On pourrait penser qu’il est étrange d’écouter un roman où on nous parle d’art, où on va nous parler d’œuvres d’art, où on demande à une petite fille de regarder ces œuvres que nous, audiolecteurs, n’allons pas voir. Et bien détrompez-vous ! Les descriptions sont si bien faites et précises que le tableau prend vie sous nos yeux. L’image se crée et même si par curiosité je suis allée voir chaque œuvre (en général à la fin des chapitres), mon image mental n’était pas si éloigné que ça de la réalité. Il faut savoir que l’auteur a volontairement choisi majoritairement des œuvres moins connues du grand public. Et il avait envie, comme il l’explique dans l’interview-bonus disponible dans la version Audiolib, d’un texte où les malvoyants y trouveraient aussi leur compte. D’ailleurs, adepte de livres audio, il espérait une version audio de son roman et même une adaptation en braille et ces deux souhaits se sont réalisés !

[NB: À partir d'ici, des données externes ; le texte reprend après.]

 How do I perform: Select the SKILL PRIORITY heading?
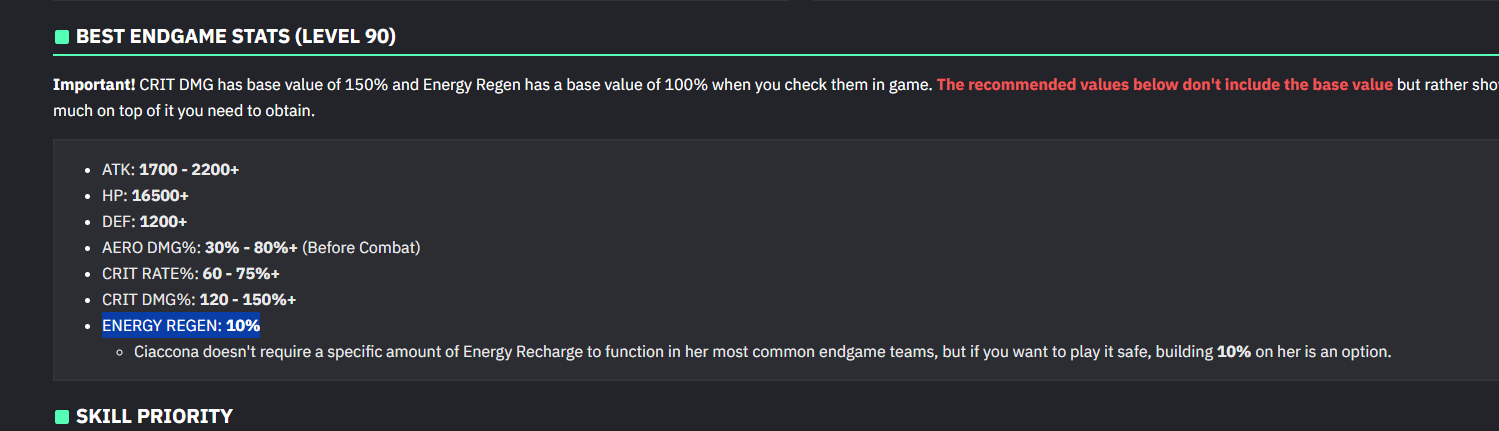pos(154,416)
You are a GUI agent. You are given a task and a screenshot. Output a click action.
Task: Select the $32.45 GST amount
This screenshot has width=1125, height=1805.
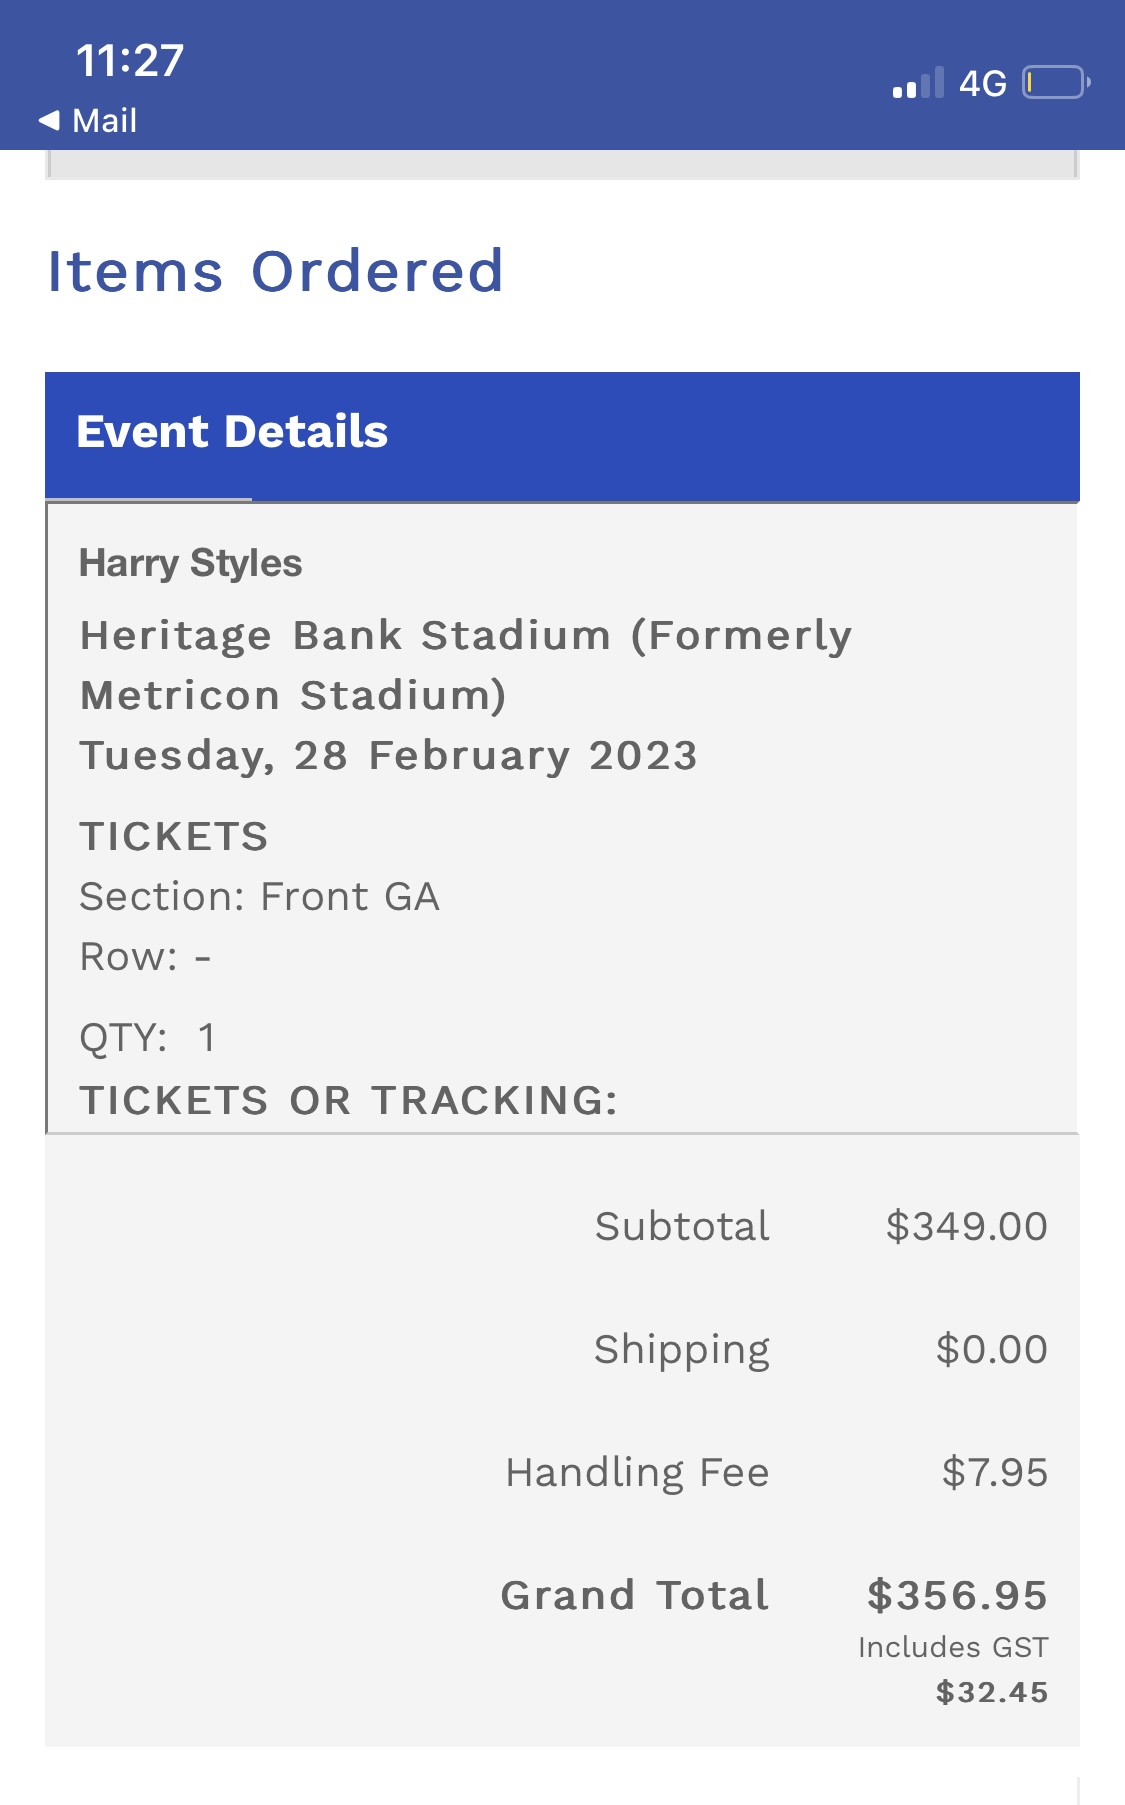[991, 1692]

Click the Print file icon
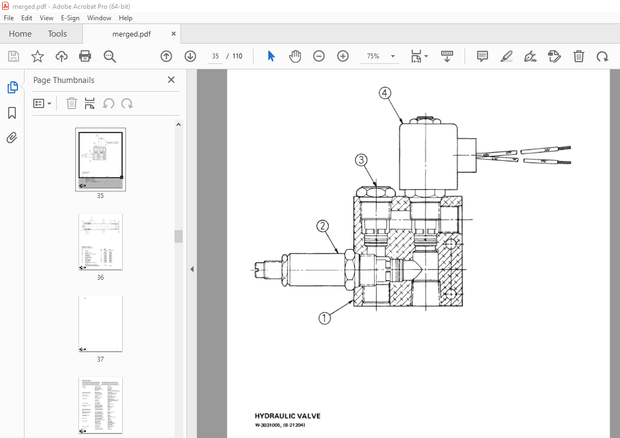85,57
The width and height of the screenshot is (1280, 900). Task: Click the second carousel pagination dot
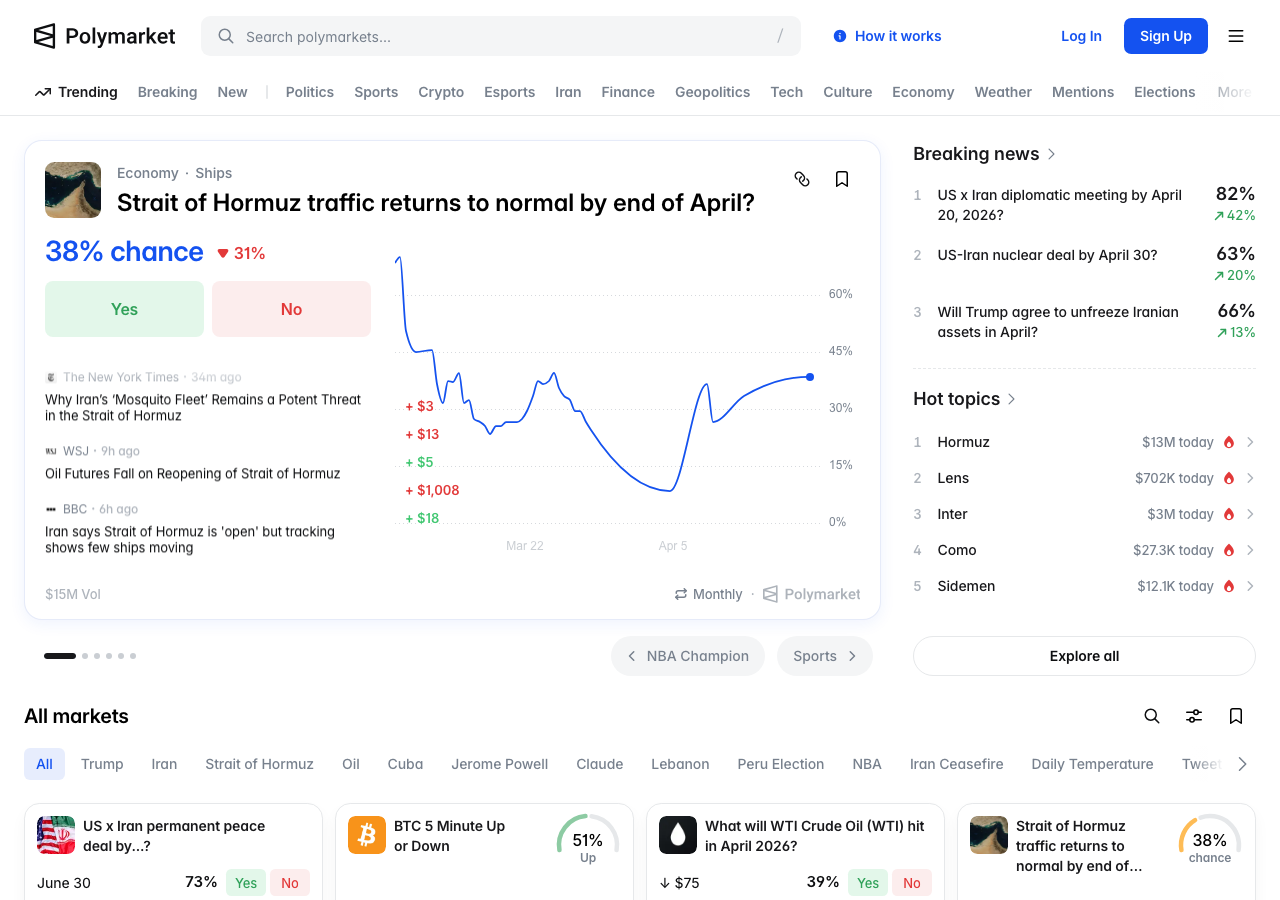[85, 656]
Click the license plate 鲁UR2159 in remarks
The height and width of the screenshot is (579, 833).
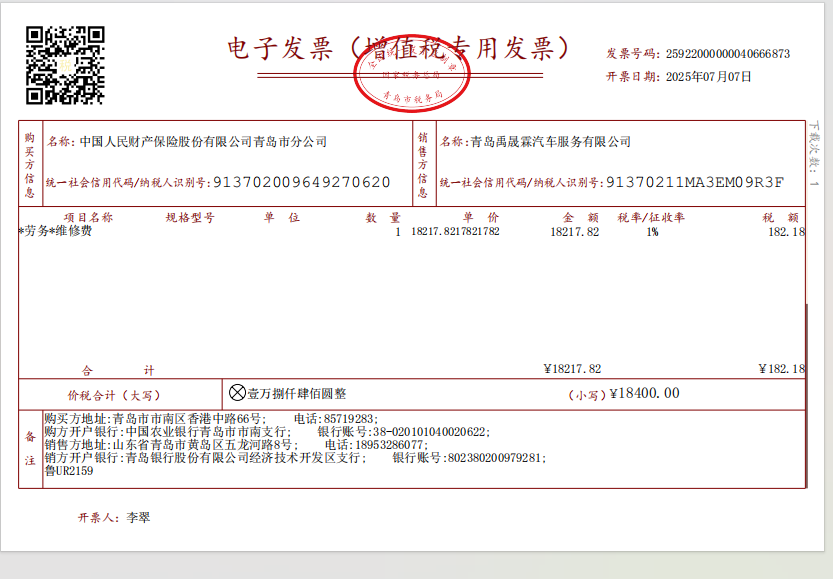click(x=69, y=471)
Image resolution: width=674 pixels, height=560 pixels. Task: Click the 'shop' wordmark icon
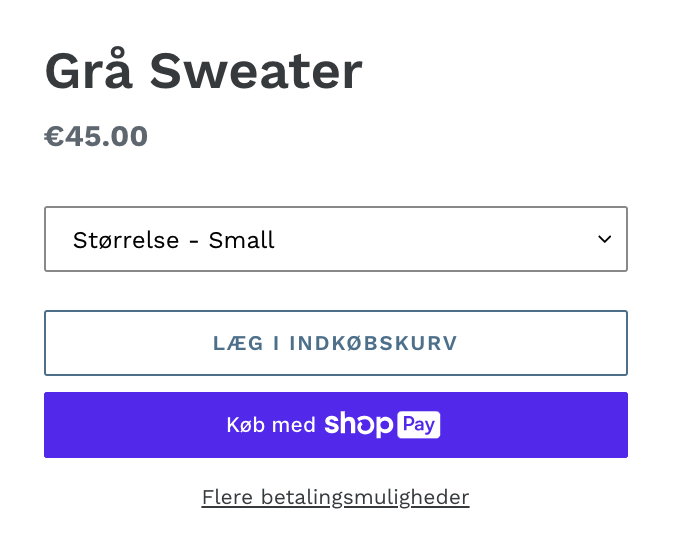tap(358, 425)
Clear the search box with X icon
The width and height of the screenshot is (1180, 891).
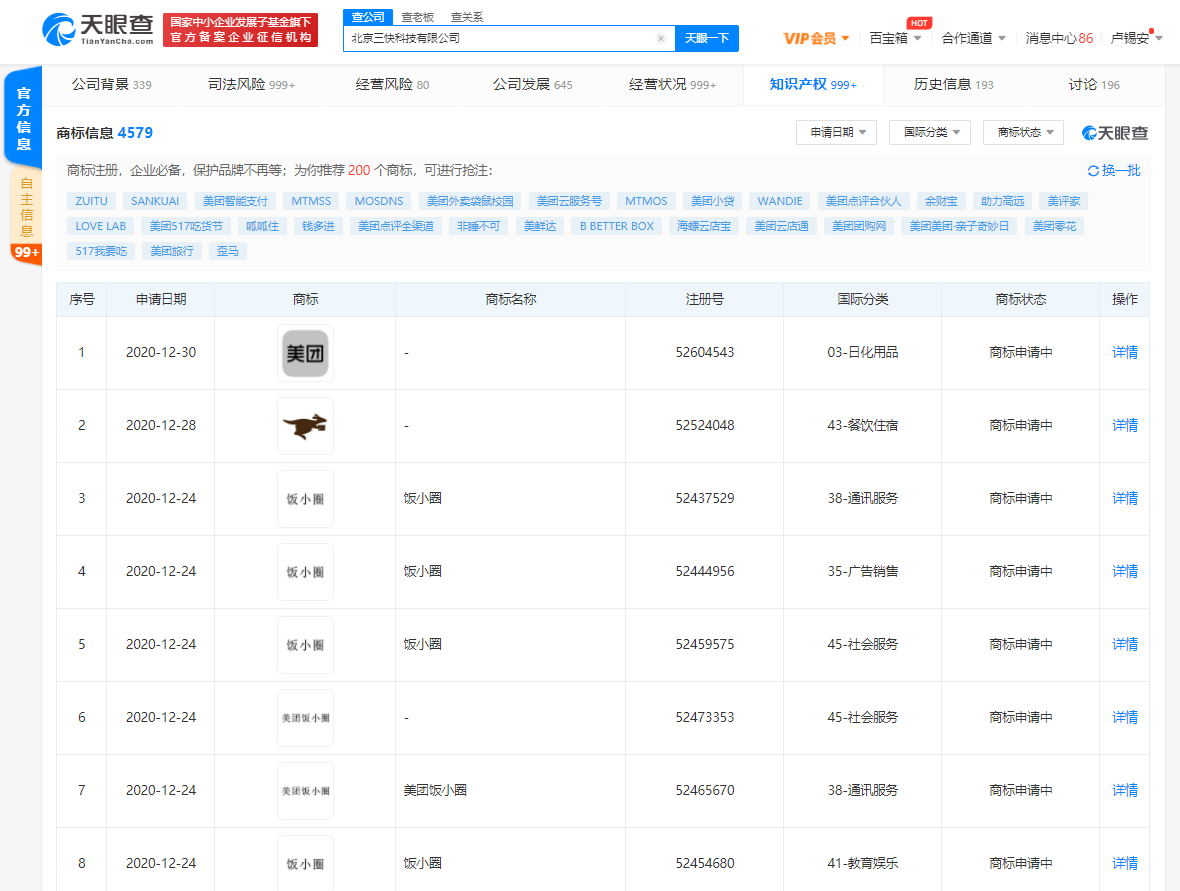tap(661, 39)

D’ailleurs, cette version audio est portée par la voix de François Cognard. Une voix grave parfaite pour camper le grand-père patient et un poil bourru de ce roman mais qu’il a su moduler pour s’adapter à la personnalité de la fillette sans trop tomber dans la caricature.

Une fois l’écoute terminée, je me dis que je le réécouterai sans doute un jour à cause de l’ampleur du projet, pour encore plus savourer ce que l’auteur a voulu nous partager mais aussi pour réécouter la voix de Mona maintenant que je connais sa particularité… linguistique.

en bref Un roman documentaire riche, passionné et passionnant. A écouter, à découvrir, chapitre après chapitre pour en apprécier toute la saveur.